#### Data provided ####
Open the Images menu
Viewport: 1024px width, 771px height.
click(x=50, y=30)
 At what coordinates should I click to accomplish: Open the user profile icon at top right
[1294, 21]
####
__Job__.
Can you transcribe every line of the records above, keeping each one verbatim?

__Response for this exercise__.
Open the Images menu
Viewport: 1024px width, 771px height.
click(x=50, y=30)
 At what coordinates should I click to accomplish: Open the user profile icon at top right
[1294, 21]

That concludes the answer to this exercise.